# UKAPS Aquascaping 'Live' Debut



## gf225 (Mar 26, 2005)

Some of you may know that the UK Aquatic Plant Society had their debut public outing at the Festival of Fishkeeping recently.

It's Europe's biggest aquatic hobbyist event with over 6000 visitors over a weekend. Highlights are showing fish including koi and discus. Interestingly the 'Supreme Champion' prize was won by a whopping Celestial Pearl Danio.

I'd like to think it was a successful event for UKAPS, and we certainly achieved our primary goal of increasing the awareness of the UK planted tank and aquascaping scene.

Highlights for me were chatting with the public and sharing my passion for all thing planted tank related. I talked with anyone and everyone from 6 year-old children to 85 year-old veterans.

I was amazed to see how much interest we generated, a reflection I'd like to think of our enthusiasm and dare I say, professionalism.

Being filmed in front of a sizeable audience was in interesting experience too. Especially after 4 hours sleep and too much beer&#8230; Look out for the DVD soon!

All the aquascapes were done 'off-the-cuff' with no real planning, as was my presentation and commentary.

There are too many people to thank but those who did know who they are, so thanks!

Roll on the Festival of Fishkeeping 2008.

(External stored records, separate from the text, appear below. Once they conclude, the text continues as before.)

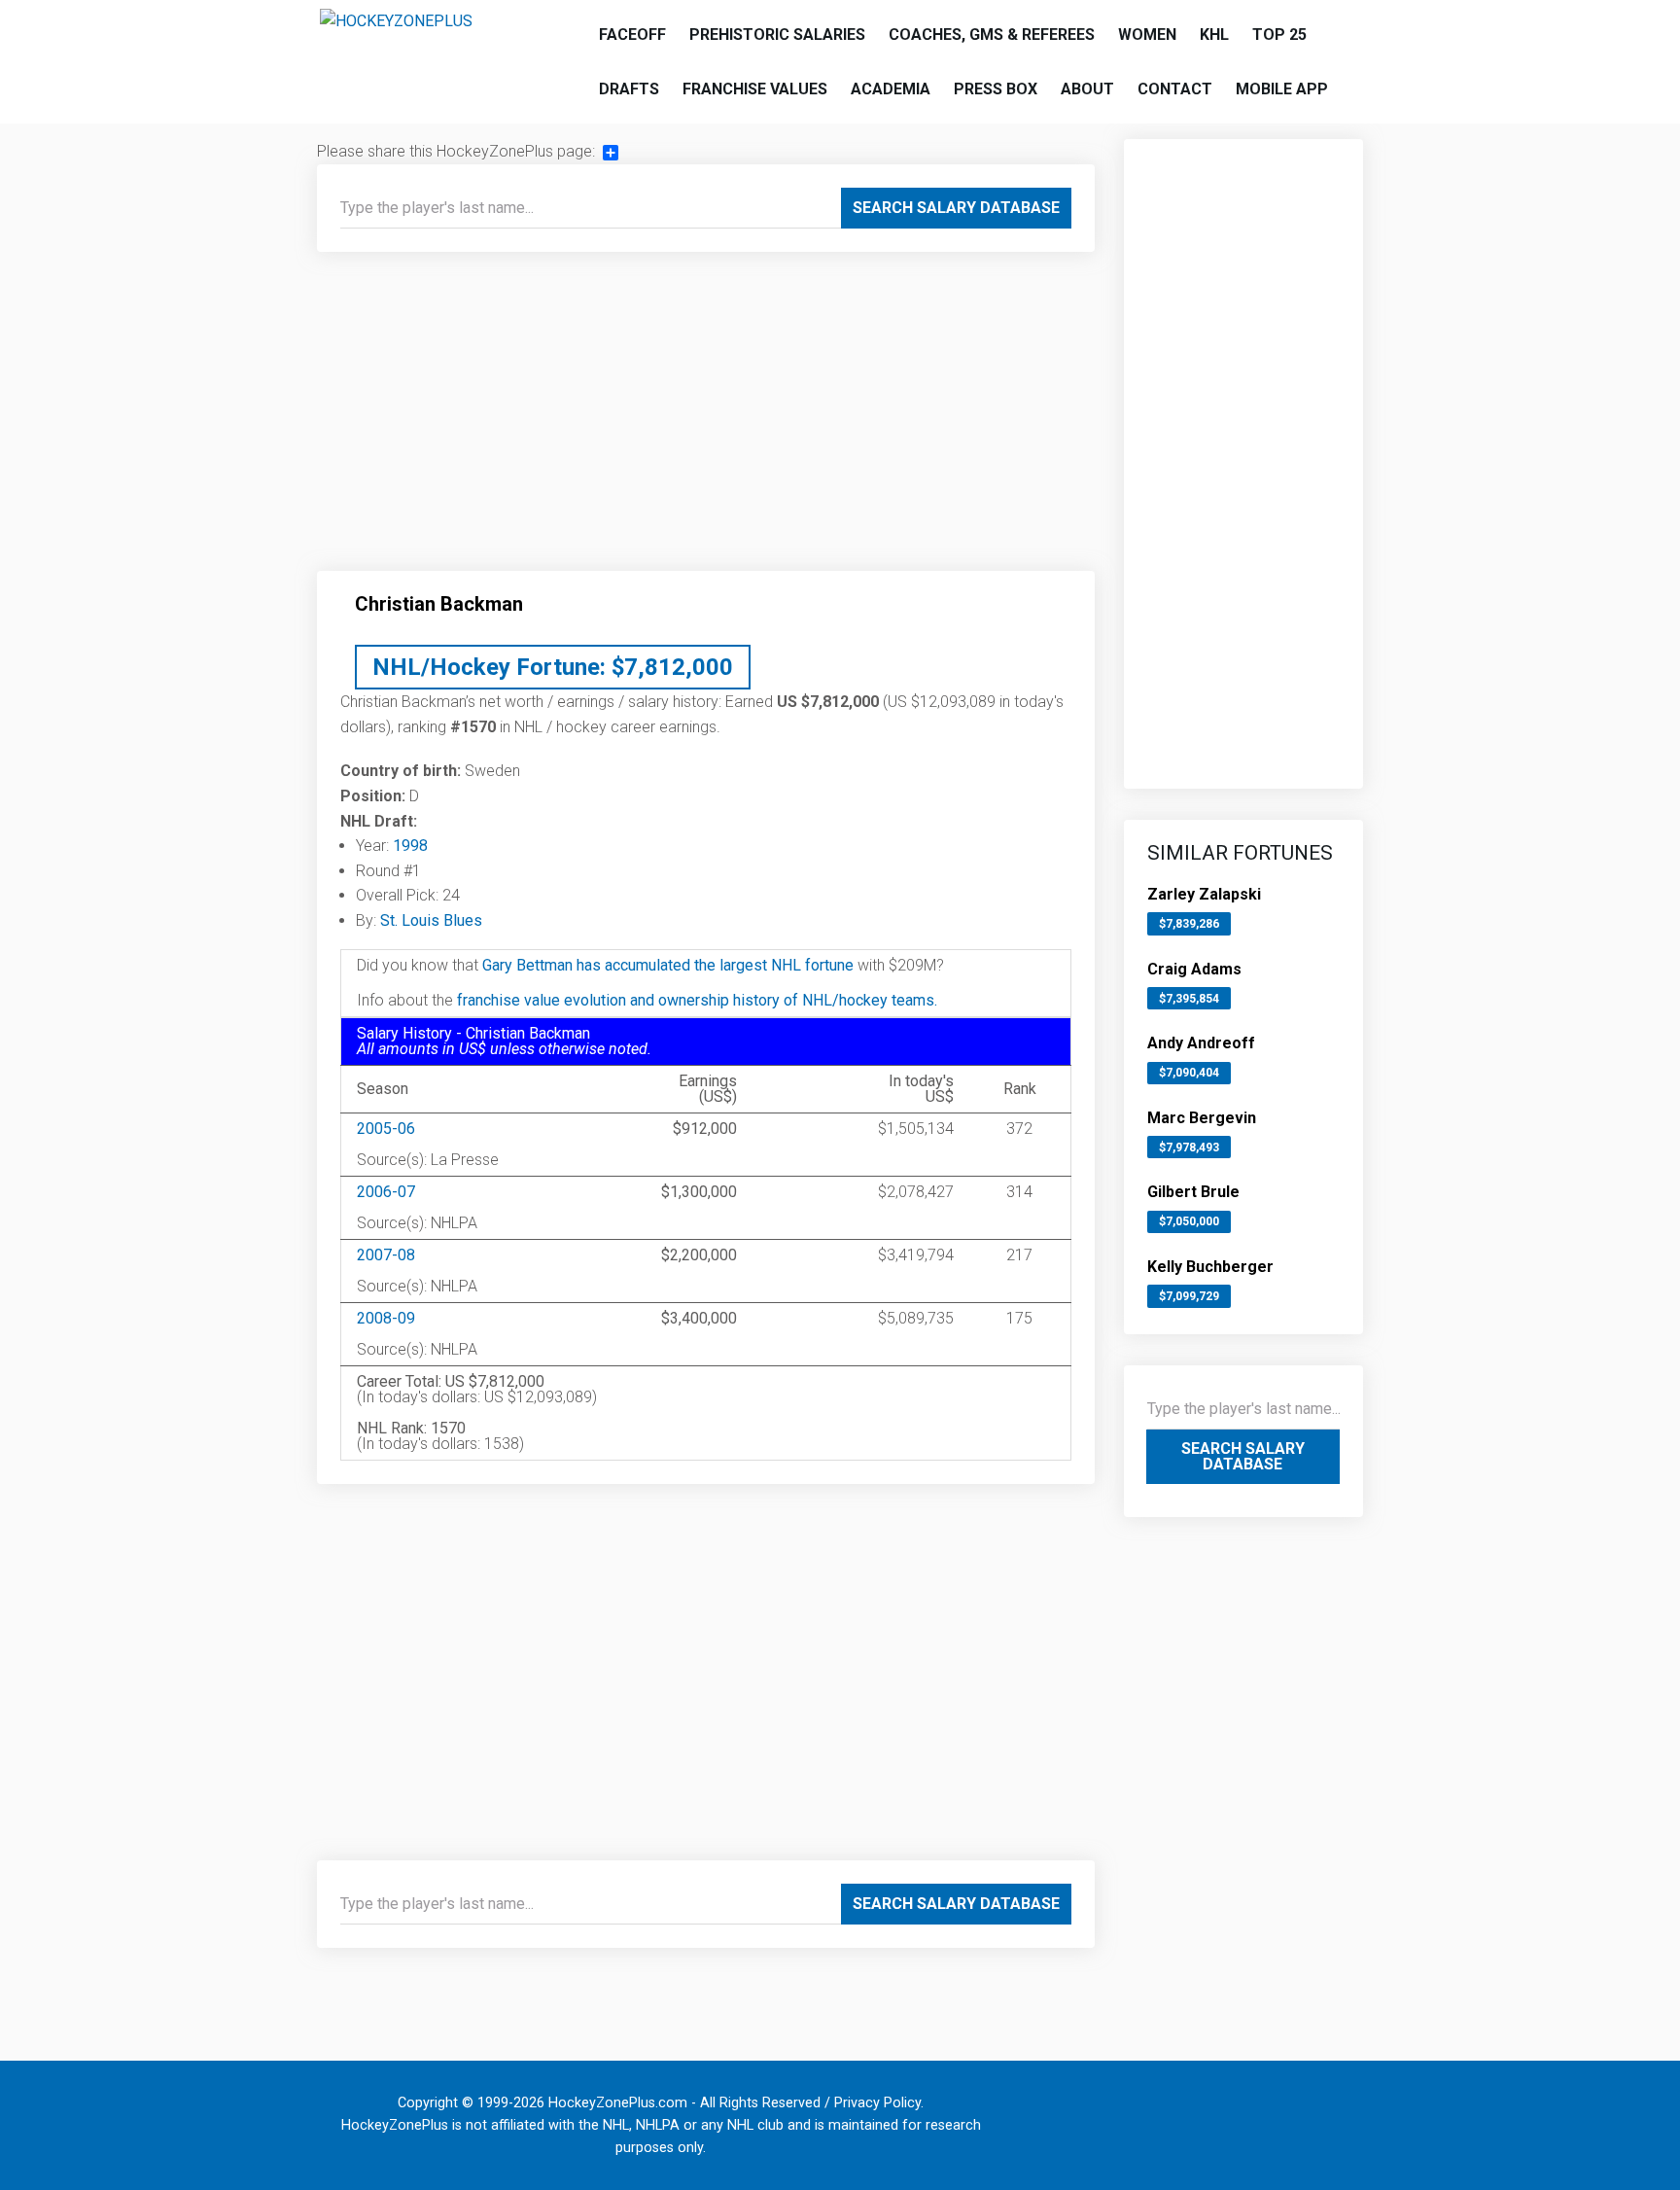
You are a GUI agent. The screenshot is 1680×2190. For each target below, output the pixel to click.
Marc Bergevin (1201, 1118)
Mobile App (1282, 89)
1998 (410, 845)
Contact (1175, 89)
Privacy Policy (877, 2103)
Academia (890, 89)
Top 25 (1279, 34)
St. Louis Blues (431, 920)
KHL (1214, 34)
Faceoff (632, 34)
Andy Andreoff (1201, 1043)
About (1087, 89)
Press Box (995, 89)
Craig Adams (1194, 969)
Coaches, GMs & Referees (992, 34)
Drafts (629, 89)
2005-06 (386, 1128)
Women (1147, 34)
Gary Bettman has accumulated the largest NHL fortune (668, 965)
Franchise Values (754, 89)
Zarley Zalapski (1204, 894)
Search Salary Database (956, 207)
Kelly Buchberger (1210, 1266)
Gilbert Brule (1193, 1192)
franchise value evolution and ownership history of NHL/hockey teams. (697, 1000)
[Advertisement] (706, 419)
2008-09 (386, 1318)
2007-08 (386, 1255)
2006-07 (386, 1192)
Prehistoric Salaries (777, 34)
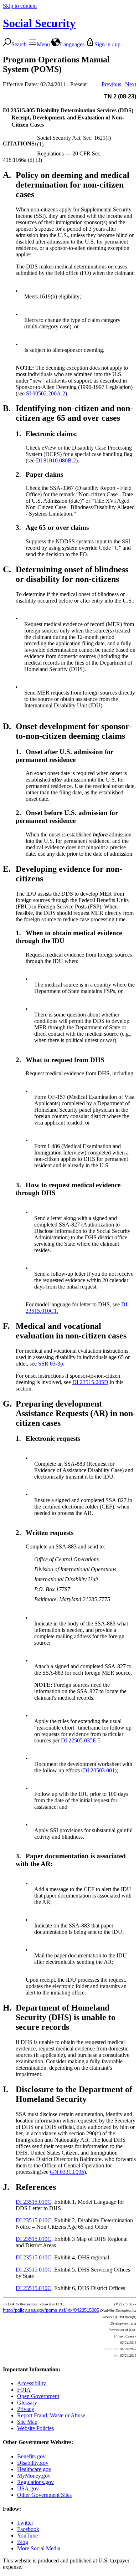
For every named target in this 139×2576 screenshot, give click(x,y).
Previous (111, 84)
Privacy (25, 2409)
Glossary (27, 2403)
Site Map (27, 2422)
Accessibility (31, 2383)
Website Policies (35, 2428)
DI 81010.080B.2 (56, 460)
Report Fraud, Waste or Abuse (51, 2415)
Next (130, 84)
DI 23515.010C (33, 2202)
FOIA (24, 2390)
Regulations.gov (35, 2482)
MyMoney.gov (34, 2476)
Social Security (39, 23)
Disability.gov (32, 2463)
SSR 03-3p (50, 1364)
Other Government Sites (44, 2495)
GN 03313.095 (67, 2172)
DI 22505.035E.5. (81, 1740)
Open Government (38, 2396)
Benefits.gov (31, 2456)
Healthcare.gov (34, 2469)
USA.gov (28, 2488)
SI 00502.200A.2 (45, 393)
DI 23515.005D (90, 1382)
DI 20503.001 (99, 1770)
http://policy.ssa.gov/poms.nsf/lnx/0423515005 (51, 2310)
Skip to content (20, 6)
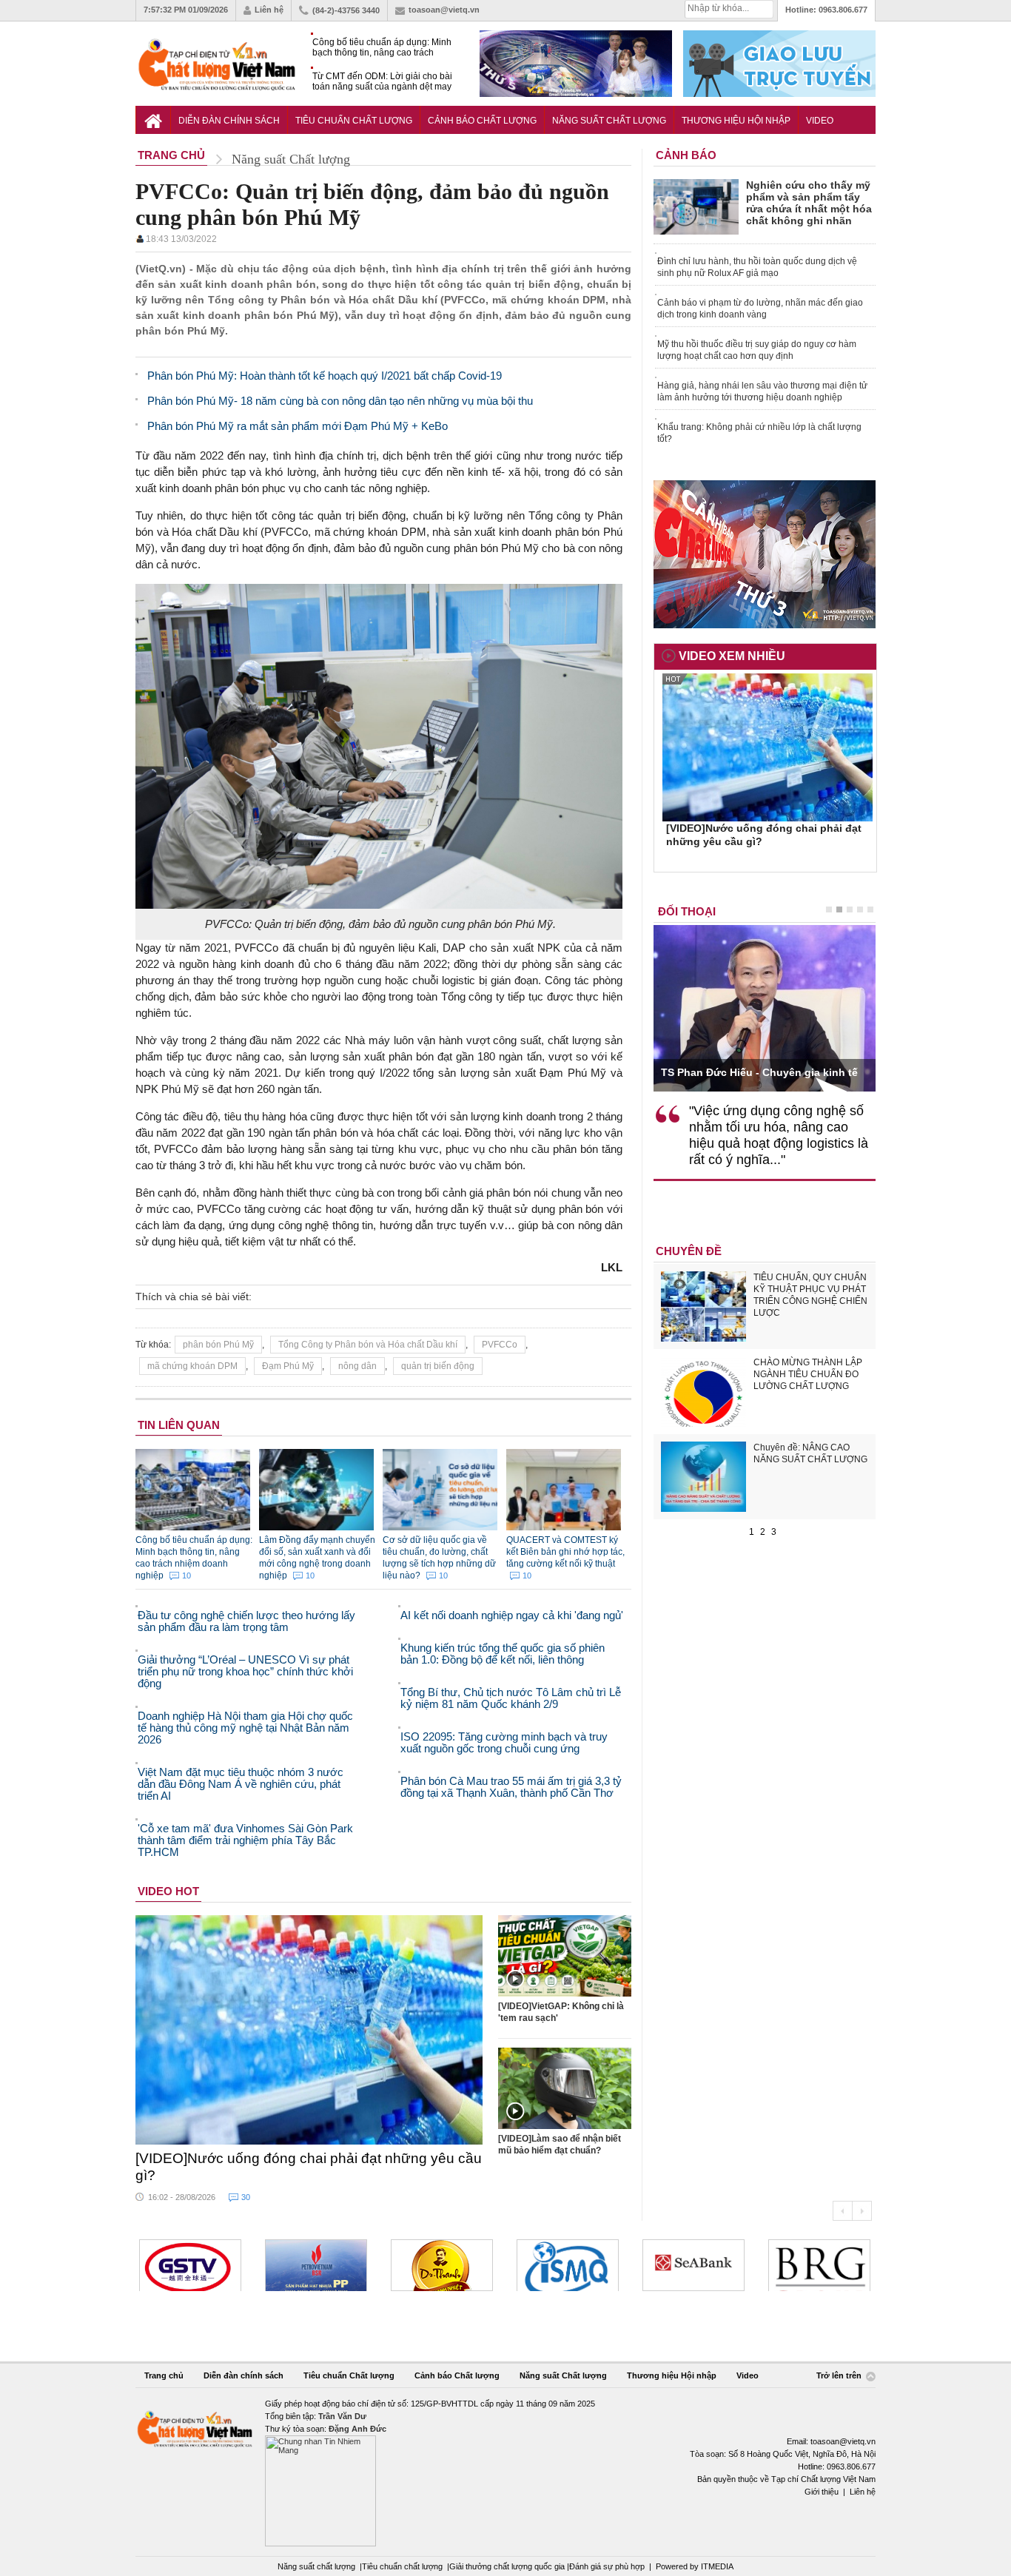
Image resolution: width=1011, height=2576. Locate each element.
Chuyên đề (689, 1251)
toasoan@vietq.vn (444, 9)
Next (862, 2211)
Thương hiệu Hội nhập (736, 120)
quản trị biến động (437, 1366)
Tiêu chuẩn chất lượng (402, 2566)
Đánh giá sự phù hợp (607, 2566)
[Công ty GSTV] (190, 2265)
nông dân (357, 1366)
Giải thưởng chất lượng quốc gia (508, 2566)
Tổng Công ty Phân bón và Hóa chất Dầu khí (367, 1344)
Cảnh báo (686, 155)
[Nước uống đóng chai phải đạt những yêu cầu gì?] (309, 2030)
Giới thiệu (822, 2491)
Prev (842, 2211)
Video (819, 120)
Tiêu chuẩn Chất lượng (353, 120)
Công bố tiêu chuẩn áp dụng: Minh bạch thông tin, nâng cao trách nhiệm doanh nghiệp (381, 47)
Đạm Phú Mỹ (288, 1366)
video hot (168, 1891)
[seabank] (693, 2265)
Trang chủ (164, 2375)
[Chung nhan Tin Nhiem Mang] (505, 2472)
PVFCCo (499, 1344)
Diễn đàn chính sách (229, 120)
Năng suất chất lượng (316, 2566)
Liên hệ (269, 9)
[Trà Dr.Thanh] (442, 2265)
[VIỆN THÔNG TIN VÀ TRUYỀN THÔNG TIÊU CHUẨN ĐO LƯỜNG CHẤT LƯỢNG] (568, 2265)
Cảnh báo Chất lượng (482, 120)
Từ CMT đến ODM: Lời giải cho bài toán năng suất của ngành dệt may (382, 81)
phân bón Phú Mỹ (218, 1344)
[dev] (316, 2265)
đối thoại (687, 911)
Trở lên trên (840, 2375)
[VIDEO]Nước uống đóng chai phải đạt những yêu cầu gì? (308, 2166)
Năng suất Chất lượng (609, 120)
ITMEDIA (717, 2566)
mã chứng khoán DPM (192, 1366)
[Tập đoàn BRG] (819, 2265)
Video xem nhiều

Friday night - 'The calm before the storm'


Saturday's live aquascaping display draws the crowds


Me, trying desperately to make aquascaping in milk look and sound interesting


Display tank - pre-background


Display tank - post-background, 24hrs after 'scaping.


A 'jaunty' angle


Close-up


(L-R) Graeme Edwards, Dan Crawford, and some geek with glasses&#8230;


Dan at work


PFK Deputy Editor, Jeremy Gay, chats with Dan and Graeme


Graeme Edwards 'scaping the pico using Light Pagoda rock from Aqua Essentials and plants from Plants Alive


Full pico shot


UKAPS entry for Society Furnished Aquaria Contest. We finished 3rd and lost to two "fish" tanks. We'll do better next year, but refuse to 'sell-out' to gawdy fish&#8230;


Thanks to our sponsors&#8230;


----------



## hooha (Apr 21, 2005)

very nice job. Good to see the hobby getting more exposure!


----------



## Mellonman (Nov 2, 2005)

Good job George, I really like the aquascape you made...

... and the pictures on the background of the stand are nice


----------



## MARIMOBALL (Jun 20, 2007)

Looks like it was a lot of fun. Wish we had something like this here in the states.


----------